I’m using a E21 Standard Core Trial, programmed into a Arty 100T, and I recently got interested in its performance. Its doc, SiFive E21 Manual v19.05, says:
“The pipeline has a peak execution rate of one instruction per clock cycle.”
Although the word peak is used, I still got amused with the results I got by reading mcycle and minstret.
One example: a memset of 128bytes took 516 instructions and 210879 cycles (!!!). It means the board is executing 0.0024 instructions per cycle. That must be wrong! I tried scaling up and down the tests, but the result kept consistent (no more than 0.003 IPC).

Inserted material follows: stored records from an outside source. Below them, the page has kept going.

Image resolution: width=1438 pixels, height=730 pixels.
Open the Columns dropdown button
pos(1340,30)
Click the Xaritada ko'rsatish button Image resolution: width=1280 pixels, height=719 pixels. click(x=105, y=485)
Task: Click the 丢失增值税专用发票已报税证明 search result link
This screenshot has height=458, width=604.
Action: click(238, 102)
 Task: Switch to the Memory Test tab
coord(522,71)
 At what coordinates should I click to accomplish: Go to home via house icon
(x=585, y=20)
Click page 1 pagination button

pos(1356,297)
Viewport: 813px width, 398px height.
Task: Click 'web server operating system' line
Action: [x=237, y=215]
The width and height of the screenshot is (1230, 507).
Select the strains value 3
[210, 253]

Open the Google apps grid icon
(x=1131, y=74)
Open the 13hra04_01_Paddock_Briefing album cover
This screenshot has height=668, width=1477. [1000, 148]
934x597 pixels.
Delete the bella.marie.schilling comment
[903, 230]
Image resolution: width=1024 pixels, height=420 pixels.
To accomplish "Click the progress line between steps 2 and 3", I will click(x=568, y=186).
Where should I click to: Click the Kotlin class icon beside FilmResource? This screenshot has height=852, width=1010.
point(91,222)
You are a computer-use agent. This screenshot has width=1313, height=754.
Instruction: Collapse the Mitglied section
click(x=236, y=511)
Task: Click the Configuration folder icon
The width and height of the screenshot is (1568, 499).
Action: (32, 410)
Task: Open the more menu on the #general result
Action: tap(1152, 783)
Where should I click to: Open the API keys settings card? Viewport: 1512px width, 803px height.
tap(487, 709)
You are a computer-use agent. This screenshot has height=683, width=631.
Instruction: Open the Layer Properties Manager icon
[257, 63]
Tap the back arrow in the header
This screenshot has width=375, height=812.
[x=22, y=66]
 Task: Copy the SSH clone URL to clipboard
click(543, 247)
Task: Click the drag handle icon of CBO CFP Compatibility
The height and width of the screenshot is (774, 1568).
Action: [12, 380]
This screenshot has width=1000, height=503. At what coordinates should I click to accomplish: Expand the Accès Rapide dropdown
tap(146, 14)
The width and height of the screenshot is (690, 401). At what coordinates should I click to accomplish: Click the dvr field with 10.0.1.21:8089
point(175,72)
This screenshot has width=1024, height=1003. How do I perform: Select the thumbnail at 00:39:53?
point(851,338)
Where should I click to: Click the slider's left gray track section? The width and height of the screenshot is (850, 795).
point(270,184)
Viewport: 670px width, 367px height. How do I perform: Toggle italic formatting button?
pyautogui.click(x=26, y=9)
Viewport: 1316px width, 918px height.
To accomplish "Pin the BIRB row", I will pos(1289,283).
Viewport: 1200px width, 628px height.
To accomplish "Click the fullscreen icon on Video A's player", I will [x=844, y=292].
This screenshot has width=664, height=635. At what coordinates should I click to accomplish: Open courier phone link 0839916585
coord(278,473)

And finally, the technical details. I’m using the hardware performance monitoring from the board, which is described on its document too:
The mcycle CSR holds a count of the number of clock cycles the hart has executed since some arbitrary time in the past. The minstret CSR holds a count of the number of instructions the hart has
retired since some arbitrary time in the past.
On high level I’m doing this:
write_csr(mcycleh, 0); write_csr(mcycle, 0); write_csr(minstreth, 0); write_csr(minstret, 0);` [some stuff...] num_cycle = read_csr(mcycle); num_instr = read_csr(minstret);
Which looks to be correctly compiled to:
csrwi mcycleh,0 csrwi mcycle,0 csrwi minstreth,0 csrwi minstret,0 [some stuff...] csrr a0,mcycle csrr a1,minstret
Please, am I missing something? What should be the expected result here?